Phony Voicemail Links Steal Employee Credentials From Office 365 And Outlook Users
By: Jim Stickley and Tina Davis
July 26, 2022
Most of us know phishing emails and fake texts are a hacker’s calling card for stealing valuable PII (personally identifiable information). But recently, researchers at Zscaler cloud security sounded the alarm about an unusual malware campaign using voicemail-themed email phishing as the primary hook for cyberattacks. It’s only after Zscaler fell victim to this campaign that the company felt compelled to study it further.
Zscaler finds this cybercrime targets employees in the U.S. using Microsoft Office 365 and the Outlook email service. Hacker crosshairs are trained on enterprises relying on particularly sensitive and critical data to function. For example, these prime targets include software security developers, manufacturing, and shipping supply chain enterprise, the U.S. military, and healthcare and pharmaceutical organizations.
How the Attack Unfolds
This unusual approach starts with a simple voicemail alert and ends with stolen employee credentials. Zscaler finds that potential victims get an email announcing they’ve received a voicemail. The hacker uses the company’s name in the sender’s email address to feign legitimacy and lower the employees guard. Successfully exploiting a staffer’s trust is when the real trouble starts.
The email provides a link to open and hear the voicemail contents.
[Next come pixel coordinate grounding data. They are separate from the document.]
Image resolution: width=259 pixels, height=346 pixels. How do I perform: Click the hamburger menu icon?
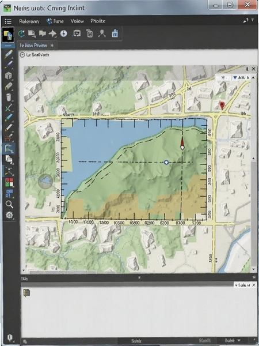pos(8,21)
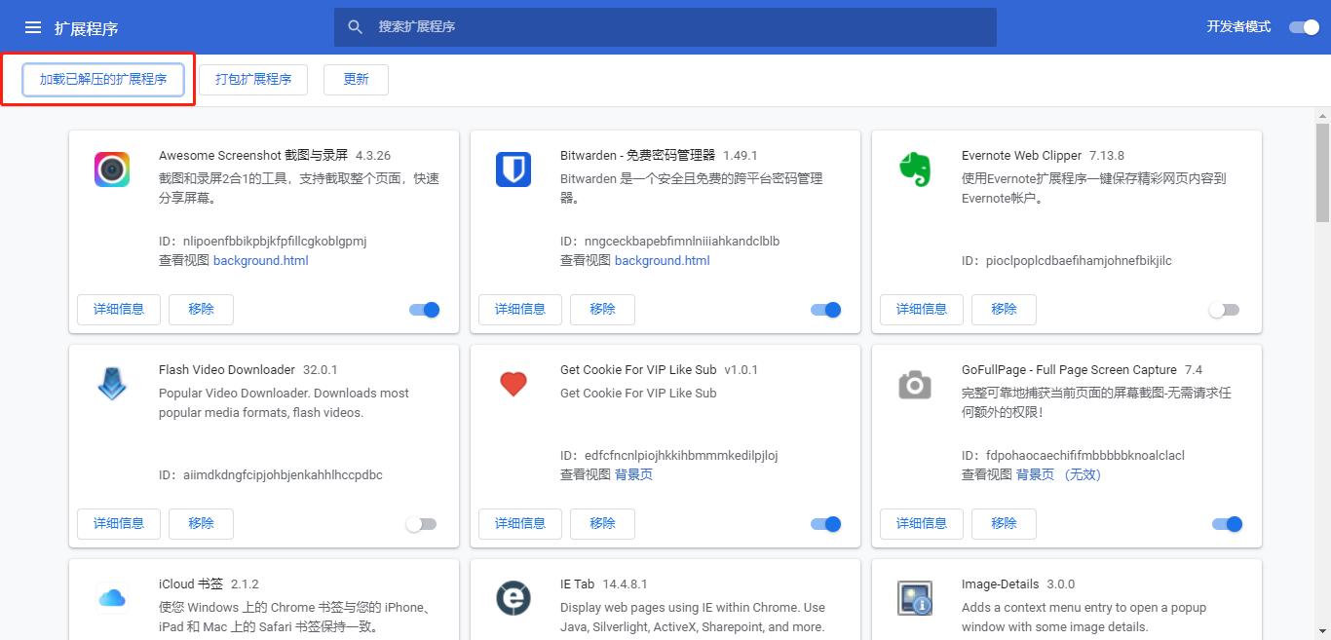Click the extension search input field
1331x640 pixels.
(666, 27)
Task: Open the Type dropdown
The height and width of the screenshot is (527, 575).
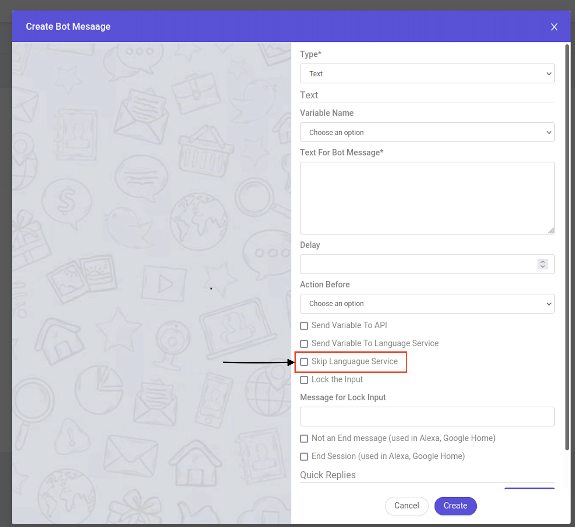Action: pyautogui.click(x=427, y=74)
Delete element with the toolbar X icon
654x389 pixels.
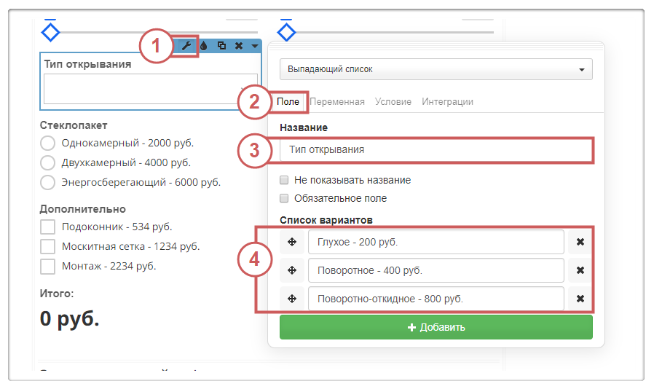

Opening the link first provides a CAPTCHA pop-up that when completed, evades anti-phishing tools. That done, the attachment then sends the victim to a spoofed, overlay web page that duplicates the real Microsoft or Outlook login page. The significant difference here is that hackers control these copycat web pages.
Once the staffer enters their sign-in credentials, the hacker hijacks them and overtakes the account. These stolen employee accounts are widely used throughout larger organizations and bad actor’s count on that. The damage they’ll do with account takeovers is something only they know for sure.
Keeping it Real
Staying safe from these sneaky cyberattacks is possible using a healthy dose of cyber-smarts. Educating staffers to spot email phishing and other hacking tricks should be ongoing. Cybercrime methods are continually evolving, and attacks tend to trend in popularity. Keeping employees updated on the latest cyber-swindles can be invaluable to enterprise security. Additional security steps are listed.
- Never open email and text attachments you weren’t expecting or are from unknown senders, unless you can personally identify the source is legitimate.
- Always keep software, apps and devices, and operating systems updated with the latest versions and security patches.
- Always use two-factor (2FA) or multi-factor (MFA) options when available. They each provide at least one additional layer of security that verifies the user’s identity is (or isn’t) whom they claim to be.